Thank you all for your great comments.
Apart from the usual benefits of keeping the TEMP and Temp Internet folders on RAMdisk, a large RAMdisk is great for many other things too. To me it is essential for video and audio file remuxing/transcoding. Conversions fly when the source and the destination are both in RAM, especially on a powerful computer.
I also use Sandboxie and have assigned its container folder to reside on the RAMdisk. Every program I run into the sandbox now runs straight from RAM, saving SSDs from a lot of unnecessary hits.

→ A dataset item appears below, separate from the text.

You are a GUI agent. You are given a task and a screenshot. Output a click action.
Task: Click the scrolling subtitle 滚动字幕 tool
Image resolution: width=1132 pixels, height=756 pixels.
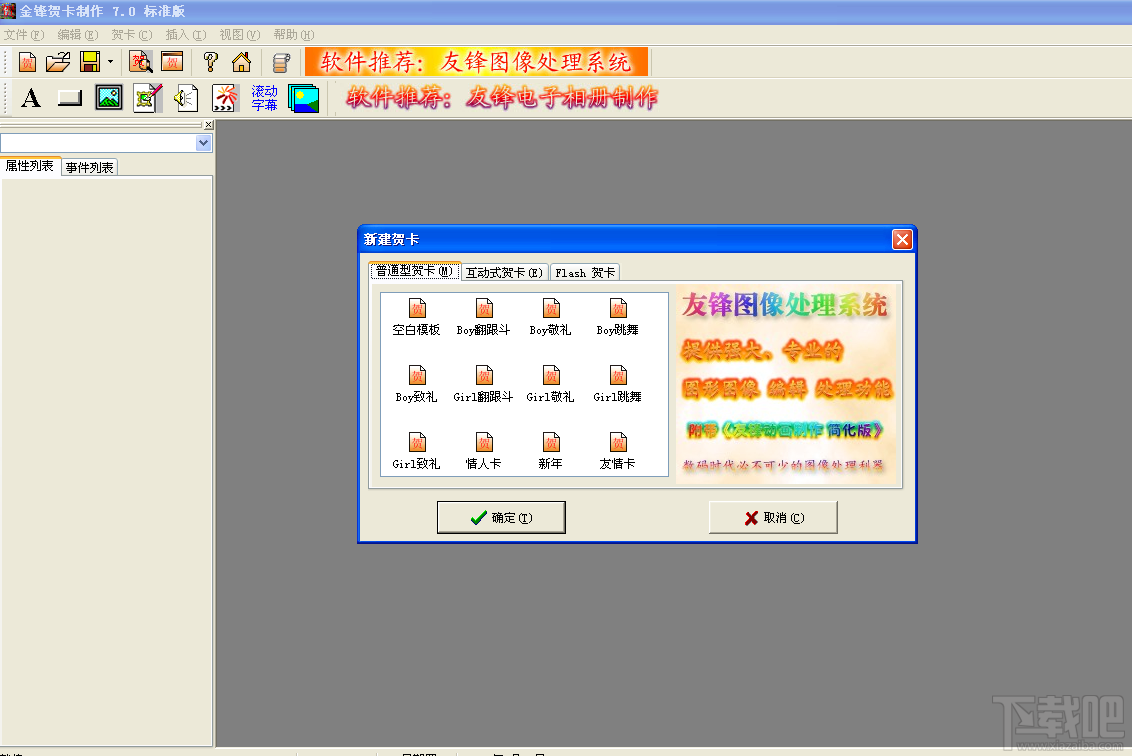click(264, 98)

It also saves HDDs from a lot of future fragmentation.
If you create an NTFS RAMdisk you can also use NTFS junctions to force certain programs to use the RAMdisk for their temporary folders. There are a few posts here that can help:
http://answers.micro...0b-57b3a8b8ff44You can do it from an elevated command prompt as described on the link above, or you can use the excellent Junction Link Magic (it's freeware):
http://www.rekenwond.../linkmagic.htm/For me the best thing about a large RAMdisk is gaming through it. I always install games on a 2TB USB 3.0 HDD, and when I want to play I just copy the whole game folder to the RAMdisk and run the game executable from there. Level loading is ultra-fast this way. I have also moved My Documents and Saved Games folders (which hold most game saves by default) along with all my other user folders to a secondary HDD, so I don't need to start copying saves over after playing. Nowadays only a few games keep their saves in their installation folder; for those I just copy the saves back to the original game folder on the HDD, then I delete the game folder from the RAMdisk after playing.
Even if I restore my C: partition to an earlier snapshot that was taken before a game was installed (I use Rollback RX for this), most games will still load as standalones from any folder. For as long as the location of My Documents and Saved Games folders has been changed to a secondary disk/partition, then most game saves will keep being updated regardless of the location of the game folder itself. Of course this is not 100% foolproof, some games actually land necessary files on C, this can happen even when you choose to install them on a secondary disk. Restoring an older snapshot will cause such games to need to be installed again, since the files they put on C: will be gone. In such cases I still install the game to my usual gaming HDD and just take a new snapshot of C:. When I want to play I load the snapshot, then copy the folder to the RAMdisk and enjoy fast loading times. The snapshot size will be very small since the game was installed on my USB 3.0 disk - so only a few game files will have actually landed on C:
I hope it all makes sense, if you start using this methodology you'll know what I mean.